How to link MySQL to html - javascript

I am trying to create a website using html in gedit, and i need to be able to log in or register at the homepage which then takes the user to their page on the website, where they are able to input a message, i need the message to go into a database, and to be able to show it at another page on the website. I am confused on how to link html to MySQL when information is created using a form.
I would appreciate if anyone can help me please,
Thanks in advance.

You need to use some server side language to do this. The way it would work is the form would have a URL associated with it for where it would submit the data to. This page should be a PHP script or ASP page or something like that.
Once you have a PHP script you can connect to the database and insert in the records as required with the data.
Here is a good resource if you're not familiar with this:
http://www.w3schools.com/php/php_mysql_insert.asp

You will need to use some sort of server side language like PHP for example. With PHP you can connect to a DB and insert data according to forms that you submit.

I know this answer to your query comes very late (6 years too late) but for the sake of all the newbies out there who googled and reached this page in search of the same question, here's a good response:
Tutorial to use an HTML web-page to interact with a MySQL database using PHP
The tutorial takes you through establishing a mysql connection using php on a web page, connecting to a mysql table and retrieving the results and displaying them back on the web page.
This tutorial uses the PHP MySQL commands:
mysqli_connect
mysqli_query
mysqli_fetch_array
mysqli_close
The Plan
make the connection and select the database
perform the query on the table
print out the data
close the connection
First Up – Connecting to a MySQL database
You need your MySQL server address (if the database is on the same server as the web server it will most likely be localhost or 127.0.0.1), username, password and database name.

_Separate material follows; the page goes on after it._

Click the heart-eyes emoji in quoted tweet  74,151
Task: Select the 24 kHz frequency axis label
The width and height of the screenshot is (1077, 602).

Create a filenamehere.php file and open and close the php code with tags before the html, you can put regular html after it. Open the file in a browser and you should see nothing apart from the title tag, if you see the error the username/password or database name may be wrong.
PHP will require that mysqli is enabled (it is on most PHP set ups).
<?php
//Step1
$db = mysqli_connect('localhost','username','password','database_name')
or die('Error connecting to MySQL server.');
?>
<html>
<head>
</head>
<body>
<h1>PHP connect to MySQL</h1>
</body>
</html>
The variable $db is created and assigned as the connection string, it will be used in future steps. If there is a failure then an error message will be displayed on the page. If it is successful you will see PHP connect to MySQL.
Performing a database query
The mysql query is actually performed in the body of the html page, so additional php opening and closing tags will be required. For the query we are going to specify a read of all fields from a given table. The $query variable selects all rows in the table. You just need to use your table name.
<?php
//Step1
$db = mysqli_connect('localhost','root','root','database_name')
or die('Error connecting to MySQL server.');
?>
<html>
<head>
</head>
<body>
<h1>PHP connect to MySQL</h1>
<?php
//Step2
$query = "SELECT * FROM table_name";
mysqli_query($db, $query) or die('Error querying database..');
?>
</body>
</html>
Again the returned page in the browser should be blank and error free, if you do receive the error – ‘Error querying database..’ check the table name is correct.
Put the data on the page
Here we are making a $result variable which stores the query we just made above, now we just need to go through all the rows of that query which we need mysqli_fetch_array which stores the rows in an array, so now we are storing the $result in mysqli_fetch_array and passing that into a variable called $row.
The $row now can be output in a while loop, here the rows of data will be echoed and displayed on the page to when there is no longer any rows of data left, this example uses 4 fields in the table first_name, last_name, email and city.
<?php
//Step1
$db = mysqli_connect('localhost','root','root','database_name')
or die('Error connecting to MySQL server.');
?>
<html>
<head>
</head>
<body>
<h1>PHP connect to MySQL</h1>
<?php
//Step2
$query = "SELECT * FROM table_name";
mysqli_query($db, $query) or die('Error querying database.');
$result = mysqli_query($db, $query);
$row = mysqli_fetch_array($result);
while ($row = mysqli_fetch_array($result)) {
echo $row['first_name'] . ' ' . $row['last_name'] . ': ' . $row['email'] . ' ' . $row['city'] .'<br />';}
?>
</body>
</html>
Here you should see the all data as output from your table.
Closing off the connection
Closing the connection will require another set off opening and closing php tags after the closing html tag. It is good practice to close the database connection when the querying is done.
<?php
//Step1
$db = mysqli_connect('localhost','root','root','database_name')
or die('Error connecting to MySQL server.');
?>
<html>
<head>
</head>
<body>
<h1>PHP connect to MySQL</h1>
<?php
//Step2
$query = "SELECT * FROM table_name";
mysqli_query($db, $query) or die('Error querying database.');
//Step3
$result = mysqli_query($db, $query);
$row = mysqli_fetch_array($result);
while ($row = mysqli_fetch_array($result)) {
echo $row['first_name'] . ' ' . $row['last_name'] . ': ' . $row['email'] . ' ' . $row['city'] .'<br />';}
//Step 4
mysqli_close($db);
?>
</body>
</html>
Database connections should always be closed off. You do not need to keep the connection variable $db after the initial connection but is considered best practice.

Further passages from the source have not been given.